Re: [PATCH v2 1/3] proc_pid_fdinfo.5: Reduce indent for most of the page

Alejandro Colomar <alx@xxxxxxxxxx> · Sat, 2 Nov 2024 11:39:37 +0100

Hi Branden,

On Sat, Nov 02, 2024 at 05:08:37AM -0500, G. Branden Robinson wrote:
> [adding Colin Watson to CC; and the groff list because I started musing]
> 
> Hi Alex,
> 
> At 2024-11-01T21:07:29+0100, Alejandro Colomar wrote:
> > > > > -/proc/pid/fdinfo/ \- information about file descriptors
> > > > > +.IR /proc/ pid /fdinfo " \- information about file descriptors"
> > > >
> > > > I wouldn't add formatting here for now.  That's something I prefer
> > > > to be cautious about, and if we do it, we should do it in a
> > > > separate commit.
> > > 
> > > I'll move it to a separate patch. Is the caution due to a lack of
> > > test infrastructure? That could be something to get resolved,
> > > perhaps through Google summer-of-code and the like.
> > 
> > That change might be controversial.
> 
> Then let those with objections step forward and make them!

Sure!  But that in itself (and the length of your mail) makes a strong
reason to have this in a separate commit.  :)

I'm not opposed to the change.  Only cautious.

> 
> (I may be one of them; see below.)
> 
> > We'd first need to check that all software that reads the NAME section
> > would behave well for this.
> 
> Not _all_ software, surely.  Anybody can write a craptastic man(7)
> scraper, and several have, mainly back when Web 1.0 was going to eat the
> world.  Most of those have withered on the vine.

Ahh, yeah, I committed the same mistake I criticise in others every now
and then.  $all does not really mean "all".  (-Wall, `make all`, ...)

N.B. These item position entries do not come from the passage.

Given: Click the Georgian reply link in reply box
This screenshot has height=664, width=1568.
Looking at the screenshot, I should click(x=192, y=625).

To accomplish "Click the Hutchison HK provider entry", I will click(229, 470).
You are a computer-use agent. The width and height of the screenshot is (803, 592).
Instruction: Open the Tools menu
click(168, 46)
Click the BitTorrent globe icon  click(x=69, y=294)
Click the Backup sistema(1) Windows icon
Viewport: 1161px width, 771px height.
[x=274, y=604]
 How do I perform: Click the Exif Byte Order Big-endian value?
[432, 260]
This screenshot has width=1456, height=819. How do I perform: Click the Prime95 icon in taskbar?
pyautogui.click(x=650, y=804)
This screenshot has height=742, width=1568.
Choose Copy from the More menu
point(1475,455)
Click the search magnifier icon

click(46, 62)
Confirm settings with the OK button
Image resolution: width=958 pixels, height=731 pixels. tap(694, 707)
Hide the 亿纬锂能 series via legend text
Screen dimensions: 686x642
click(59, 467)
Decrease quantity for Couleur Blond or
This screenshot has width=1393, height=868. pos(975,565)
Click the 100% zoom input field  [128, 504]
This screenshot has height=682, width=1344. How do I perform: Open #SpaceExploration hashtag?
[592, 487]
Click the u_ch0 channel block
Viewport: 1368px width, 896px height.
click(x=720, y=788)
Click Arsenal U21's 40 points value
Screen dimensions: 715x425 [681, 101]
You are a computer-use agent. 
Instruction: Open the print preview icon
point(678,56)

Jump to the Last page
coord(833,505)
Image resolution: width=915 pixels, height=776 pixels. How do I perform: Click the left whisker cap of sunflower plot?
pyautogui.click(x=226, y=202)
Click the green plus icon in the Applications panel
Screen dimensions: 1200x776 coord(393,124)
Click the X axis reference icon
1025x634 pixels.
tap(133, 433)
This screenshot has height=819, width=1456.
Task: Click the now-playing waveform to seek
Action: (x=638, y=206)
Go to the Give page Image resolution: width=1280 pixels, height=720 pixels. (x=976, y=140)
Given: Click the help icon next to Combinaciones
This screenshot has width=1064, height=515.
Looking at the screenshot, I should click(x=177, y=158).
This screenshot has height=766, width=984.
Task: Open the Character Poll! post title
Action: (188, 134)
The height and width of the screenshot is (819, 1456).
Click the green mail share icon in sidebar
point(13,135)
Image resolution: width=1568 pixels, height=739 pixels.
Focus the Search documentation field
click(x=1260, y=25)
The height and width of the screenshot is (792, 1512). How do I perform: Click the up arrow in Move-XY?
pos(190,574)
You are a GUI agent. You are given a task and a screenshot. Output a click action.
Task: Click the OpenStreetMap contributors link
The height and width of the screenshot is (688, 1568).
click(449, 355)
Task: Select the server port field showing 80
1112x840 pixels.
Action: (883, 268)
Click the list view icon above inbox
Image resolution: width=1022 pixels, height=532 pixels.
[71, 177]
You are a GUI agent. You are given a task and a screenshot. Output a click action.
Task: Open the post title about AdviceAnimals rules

I meant all [of which I care], which is basically groff(1) and
mandoc(1).  :)

> This is the _Linux_ man-pages project, so what matters are (1) man page
> formatters and (2) man page indexers that GNU/Linux systems actually
> use.  Where people get nervous with the "NAME" section is because of the
> indexer; if one's man(7) _formatter_ can't handle an `IR` call, it
> hasn't earned the name.

Yup.

> 
> Here's a sample input.
> 
> $ cat /tmp/proc_pid_fdinfo_mini.5
> .TH proc_pid_fdinfo_mini 5 2024-11-02 "example"
> .SH Name
> .IR /proc/ pid /fdinfo " \- information about file descriptors"
> .SH Description
> Text text text text.
> 
> Starting with formatters, let's see how they do.
> 
> $ nroff -man /tmp/proc_pid_fdinfo_mini.5
> proc_pid_fdinfo_mini(5)       File Formats Manual      proc_pid_fdinfo_mini(5)
> 
> Name
>        /proc/pid/fdinfo - information about file descriptors
> 
> Description
>        Text text text text.
> 
> example                           2024‐11‐02           proc_pid_fdinfo_mini(5)
> $ mandoc /tmp/proc_pid_fdinfo_mini.5 | ul
> proc_pid_fdinfo_mini(5)       File Formats Manual      proc_pid_fdinfo_mini(5)
> 
> Name
>        /proc/pid/fdinfo - information about file descriptors
> 
> Description
>        Text text text text.
> 
> example                           2024-11-02           proc_pid_fdinfo_mini(5)
> $ ~/heirloom/bin/nroff -man /tmp/proc_pid_fdinfo_mini.5 | ul
> proc_pid_fdinfo_mini(5)       File Formats Manual      proc_pid_fdinfo_mini(5)
> 
> 
> 
> Name
>        /proc/pid/fdinfo - information about file descriptors
> 
> Description
>        Text text text text.
> 
> 
> 
> example                           2024-11-02           proc_pid_fdinfo_mini(5)
> $ DWBHOME=~/dwb ~/dwb/bin/nroff -man /tmp/proc_pid_fdinfo_mini.5 | cat -s | ul
> 
>        proc_pid_fdinfo_mini(5)example (2024-11-02)roc_pid_fdinfo_mini(5)
> 
>        Name
>             /proc/pid/fdinfo - information about file descriptors
> 
>        Description
>             Text text text text.
> 
>        Page 1                                        (printed 11/2/2024)
> 
> I leave the execution of these to perceive the correct font style
> changes as an exercise for the reader, but they all get the
> "/proc/pid/fdinfo" line right.
> 
> On GNU/Linux systems, the only man page indexer I know of is Colin
> Watson's man-db--specifically, its mandb(8) program.  But it's nicely
> designed so that the "topic and summary description extraction" task is
> delegated to a standalone tool, lexgrog(1), and we can use that.
> 
> $ lexgrog /tmp/proc_pid_fdinfo_mini.5
> /tmp/proc_pid_fdinfo_mini.5: parse failed
> 
> Oh, damn.  I wasn't expecting that.  Maybe this is what defeats Michael
> Kerrisk's scraper with respect to groff's man pages.[1]
> 
> Well, I can find a silver lining here, because it gives me an even
> better reason than I had to pitch an idea I've been kicking around for a
> while.  Why not enhance groff man(7) to support a mode where _it_ will
> spit out the "Name"/"NAME" section, and only that, _for_ you?
> 
> This would be as easy as checking for an option, say '-d EXTRACT=Name',
> and having the package's "TH" and "SH" macro definitions divert
> (literally, with the `di` request) everything _except_ the section of
> interest to a diversion that is then never called/output.  (This is
> similar to an m4 feature known as the "black hole diversion".)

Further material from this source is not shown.